DSLX types and values of particular types are translated into intervals and points at this level to subtract from the NdRegion that we maintain to determine exhaustiveness.

nd_region.h -- an N-dimensional region type NdRegion for representing the space we're whittling down, with patterns, towards exhaustiveness. Note that an NdRegion is a collection of disjoint NdIntervals that we subtract from in "brute force" fashion as user-written patterns are introduced to the space, as described above.
Each pattern can conceptually be translated into an NdInterval as it represents some contiguous space of values in the overall N-dimensional space.

interp_value_interval.h -- an interval type InterpValueInterval for representing the range of DSLX values for a given type; provides some basic facilities for 1D interval arithmetic and queries like Contains, Intersects, Covers, etc.

Notes on Wrinkles

Enums in DSLX are conceptually a set of names that live in some underlying bit space representation, and may be sparse within that space. That is, there's nothing wrong with making enum E : u8 { A = u8:5, B = u8:10 }. The language contract is that there can never be an enum value that takes on an out-of-defined-namespace value. As a result, we project the enum namespace into a dense unsigned bit space and make intervals over that dense space. i.e. for the enum E above we would require two values to cover the entire space. Effectively, we don't care what the underlying bit representation is for the purpose of pattern matching exhaustion.

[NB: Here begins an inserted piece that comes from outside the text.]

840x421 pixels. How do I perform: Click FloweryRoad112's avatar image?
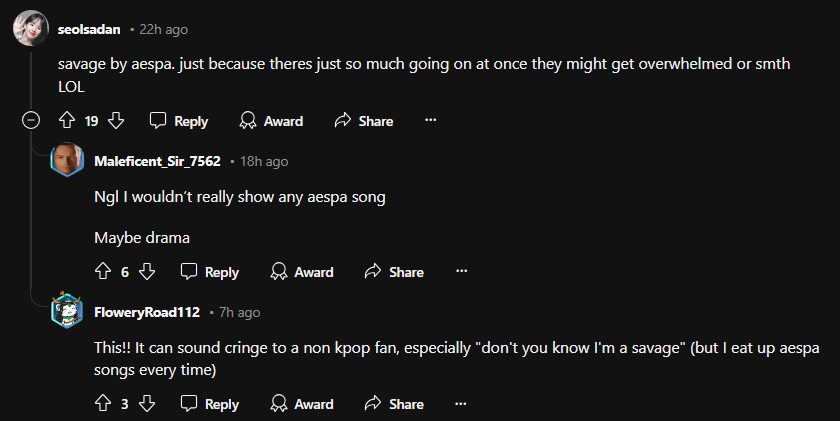67,312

Empty enums (i.e. enums with no defined values in its namespace) are similar to zero-bit values in that they have no real representable values. These bit-space could be defined to be trivially exhaustive, or impossible to match on -- we choose the latter for now because it's more convenient for implementation, we can call it a one-bit space and any value with this type trivially that one value (so we need to have one pattern covering it, but the pattern matches by definition).

Tokens: Note that there is also a question of tokens which are zero-bit-like, but I imagine we don't want to re-bind tokens through a pattern match so we can observe its linear dataflow in a given function.

Arrays: We don't currently support any interesting pattern syntax for arrays, and they can conceptually create large spaces of values in the flattening process, so this initial change for exhaustiveness makes them disallowed in matched expressions until support can be added more comprehensively. It's not for very serious reasons, however, they could be flattened in a similar fashion to tuples.

Zero-Element Ranges are possible to write in DSLX, and so in building up intervals we have to keep a maybe-interval concept until we have resolved fully that there are nonzero values in the interval. These wind up being N-dimensional intervals with zero volume so they never subtract out any space in the exhaustion process.